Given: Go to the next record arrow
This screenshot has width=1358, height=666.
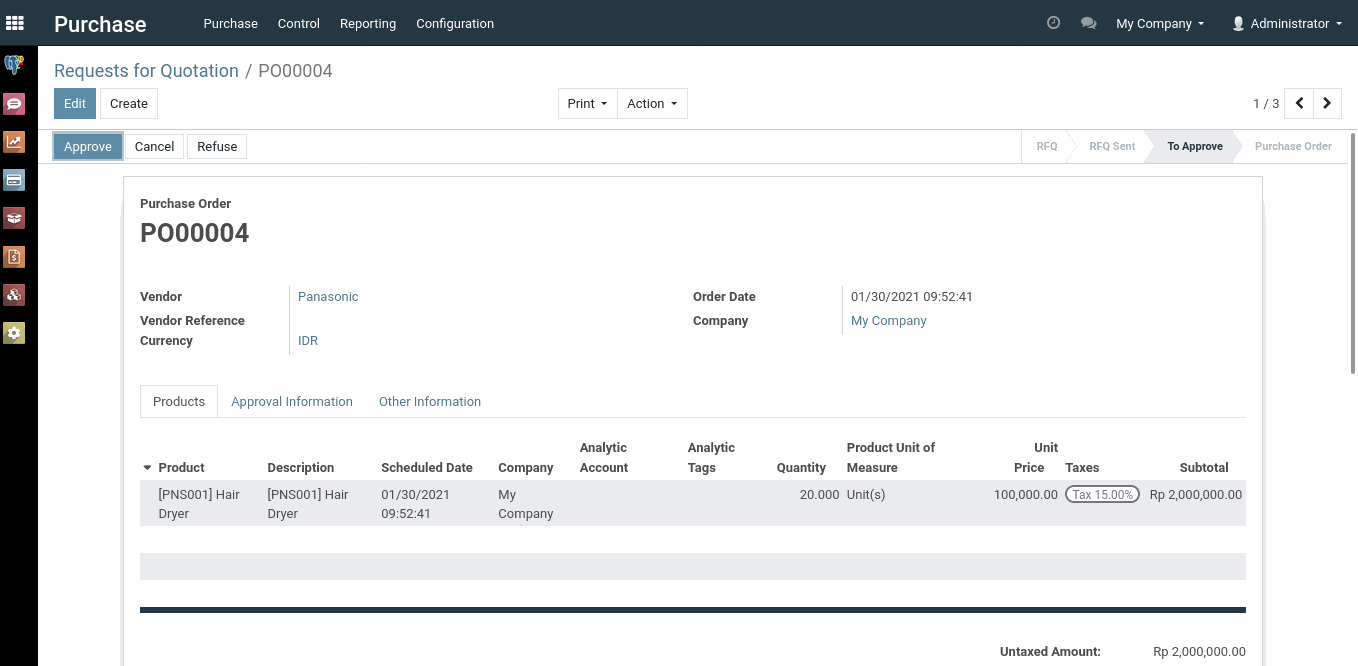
...
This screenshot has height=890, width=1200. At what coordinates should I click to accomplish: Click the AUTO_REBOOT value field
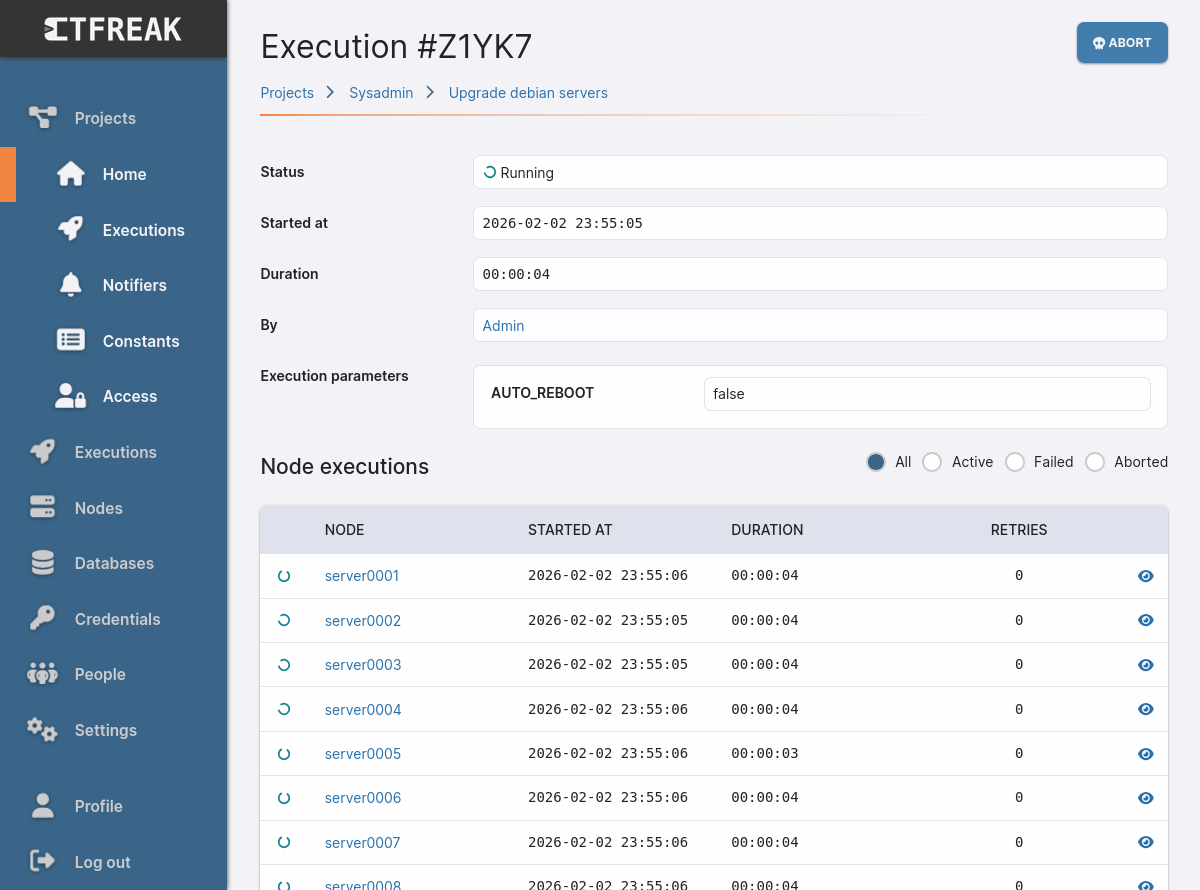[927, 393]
* * *
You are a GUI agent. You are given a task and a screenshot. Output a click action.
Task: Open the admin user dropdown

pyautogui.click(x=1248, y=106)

**WORK TO DO**
Convert the lines from the line with "You are a GUI" to the line with "pyautogui.click(x=1248, y=106)" into a JSON list of strings, with one string per line and blank lines omitted.

**RESPONSE TO THE EXERCISE**
[
  "You are a GUI agent. You are given a task and a screenshot. Output a click action.",
  "Task: Open the admin user dropdown",
  "pyautogui.click(x=1248, y=106)"
]